Target pointing data
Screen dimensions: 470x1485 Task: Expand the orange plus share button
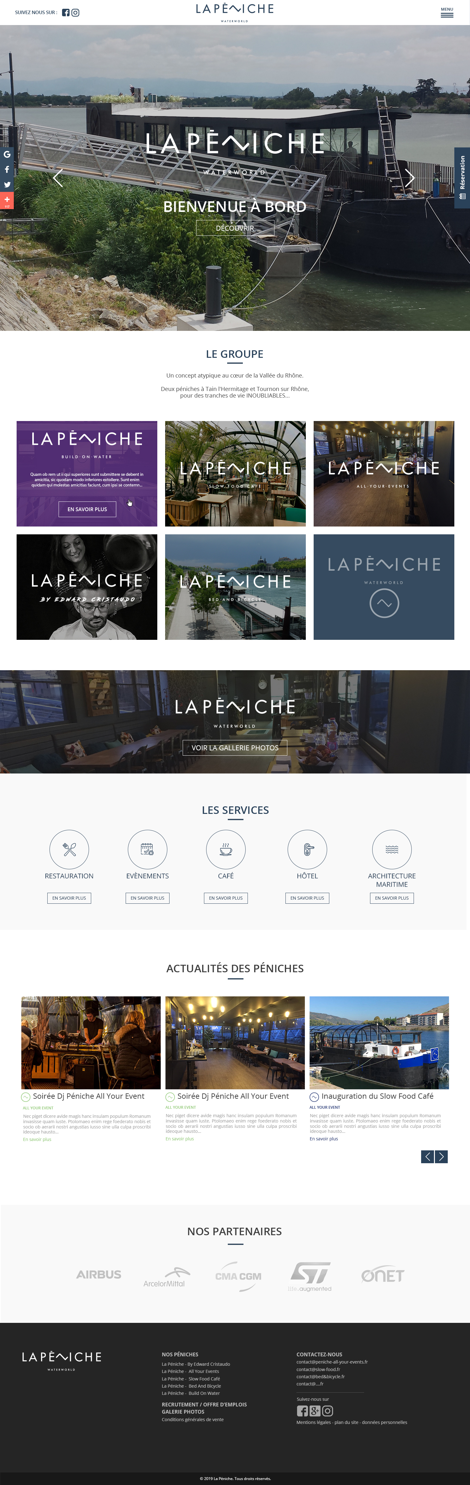tap(7, 201)
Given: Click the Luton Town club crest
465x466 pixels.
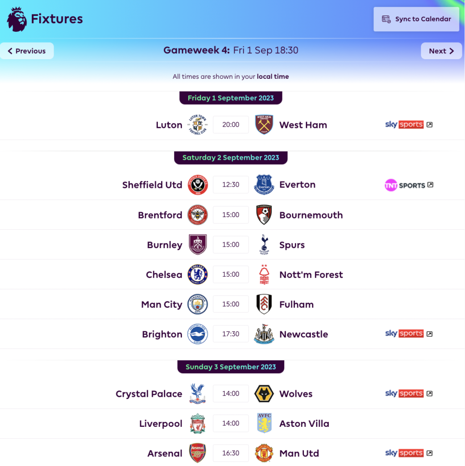Looking at the screenshot, I should point(197,125).
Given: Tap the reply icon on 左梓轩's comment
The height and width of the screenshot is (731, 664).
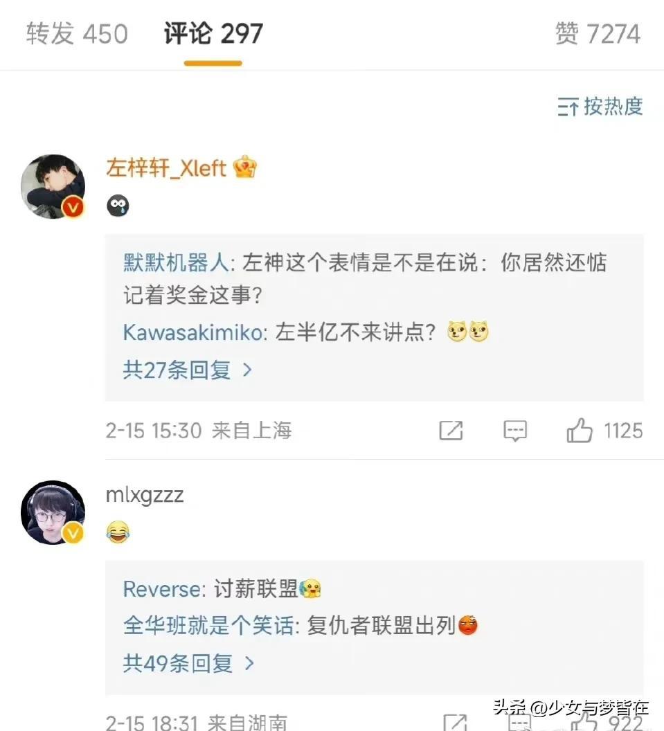Looking at the screenshot, I should [514, 431].
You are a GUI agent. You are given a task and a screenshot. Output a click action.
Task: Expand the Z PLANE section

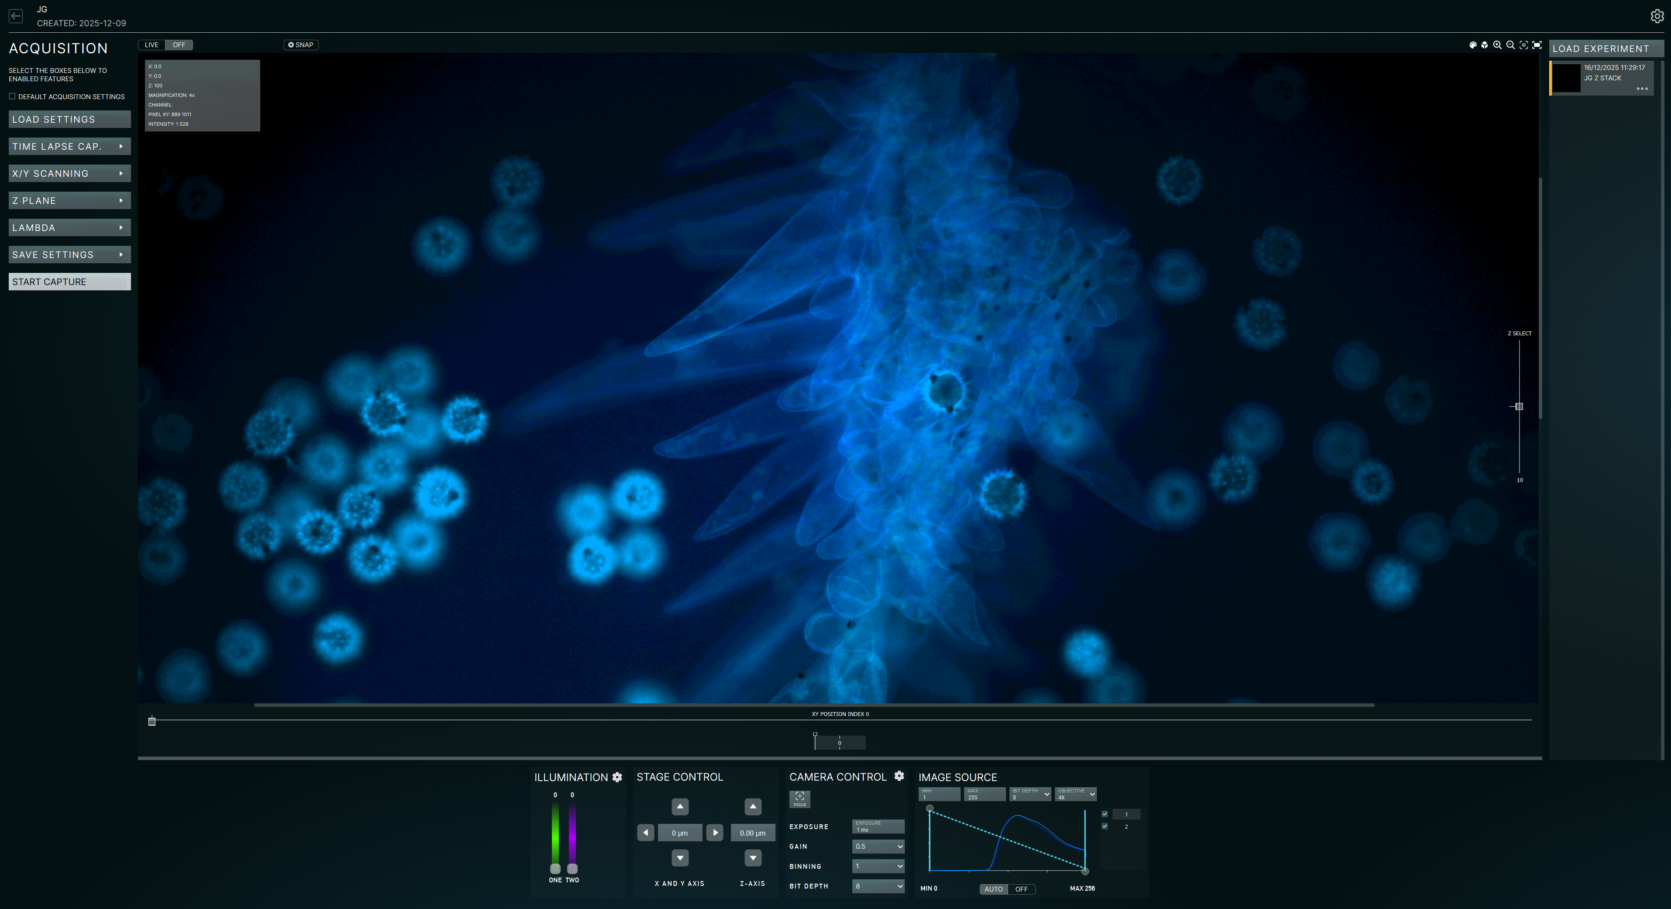click(x=69, y=200)
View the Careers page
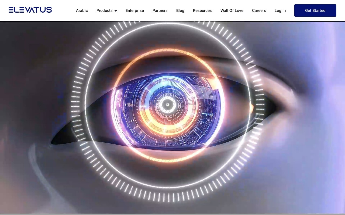 coord(259,10)
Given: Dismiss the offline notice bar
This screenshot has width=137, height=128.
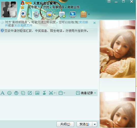Looking at the screenshot, I should 94,23.
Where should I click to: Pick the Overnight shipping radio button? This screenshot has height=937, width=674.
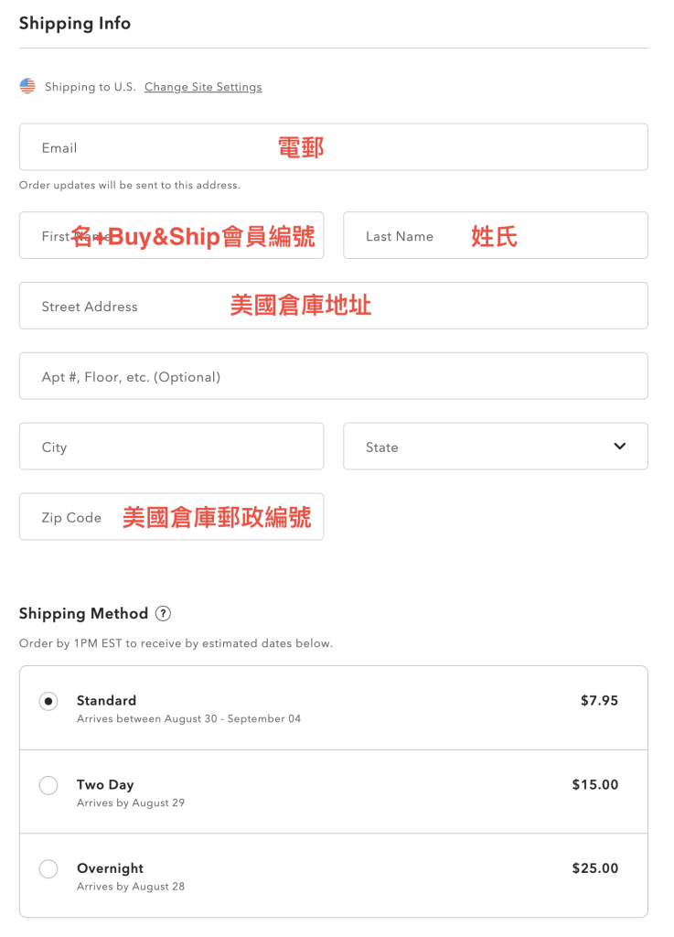click(48, 869)
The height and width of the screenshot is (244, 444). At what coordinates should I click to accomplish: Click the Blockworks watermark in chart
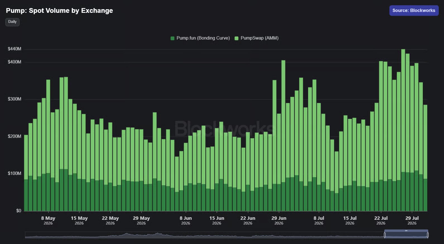pyautogui.click(x=225, y=128)
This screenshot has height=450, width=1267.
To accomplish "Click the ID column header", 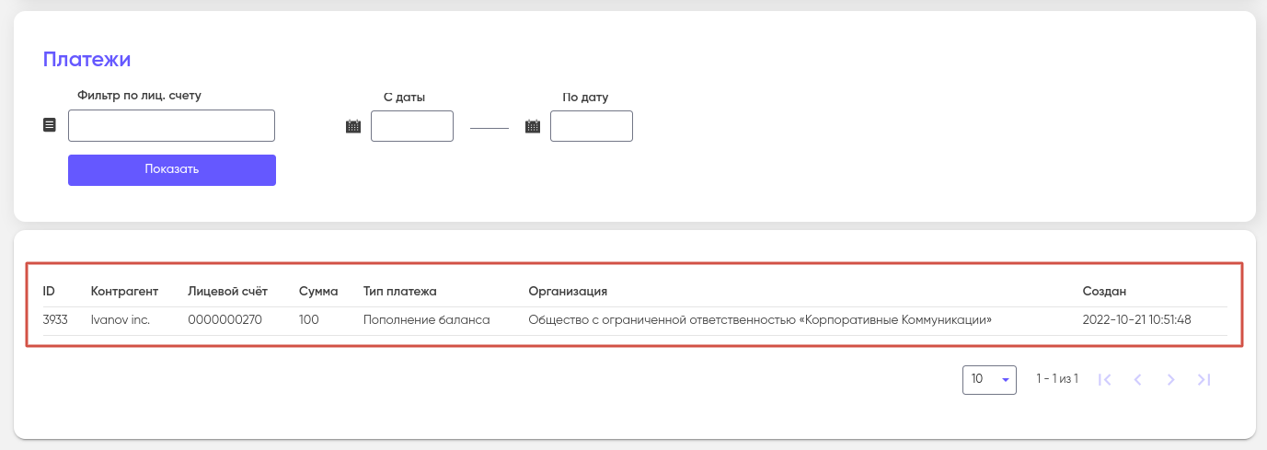I will (49, 292).
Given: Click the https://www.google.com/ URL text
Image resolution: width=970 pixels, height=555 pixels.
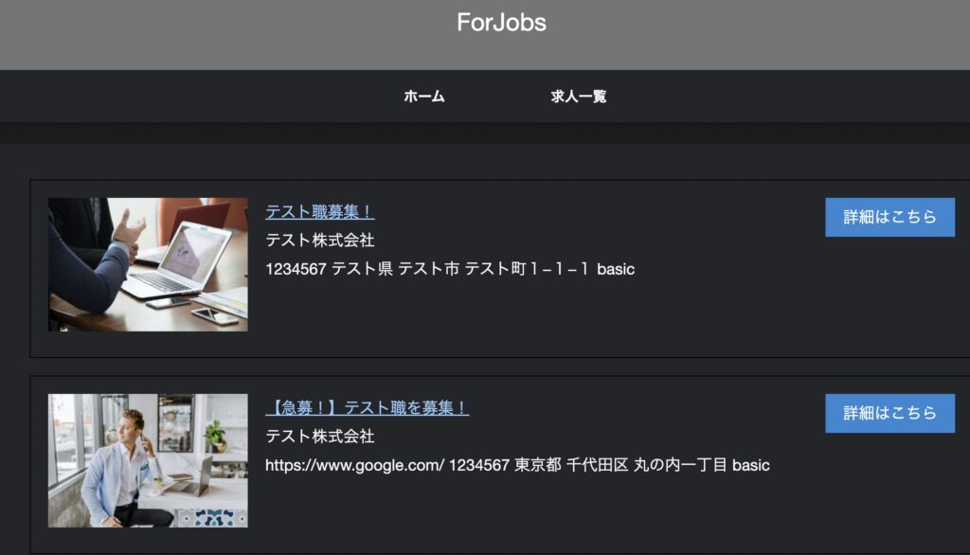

[Exercise details] Copy the entries word for word from the line with "Given: Dismiss the offline notice bar" to the line with "click(48, 869)", including both of those lines. Omit the pictures from your copy.

[Solution to the exercise]
Given: Dismiss the offline notice bar
This screenshot has width=137, height=128.
Looking at the screenshot, I should 94,23.
Where should I click to: Pick the Overnight shipping radio button? This screenshot has height=937, width=674.
click(48, 869)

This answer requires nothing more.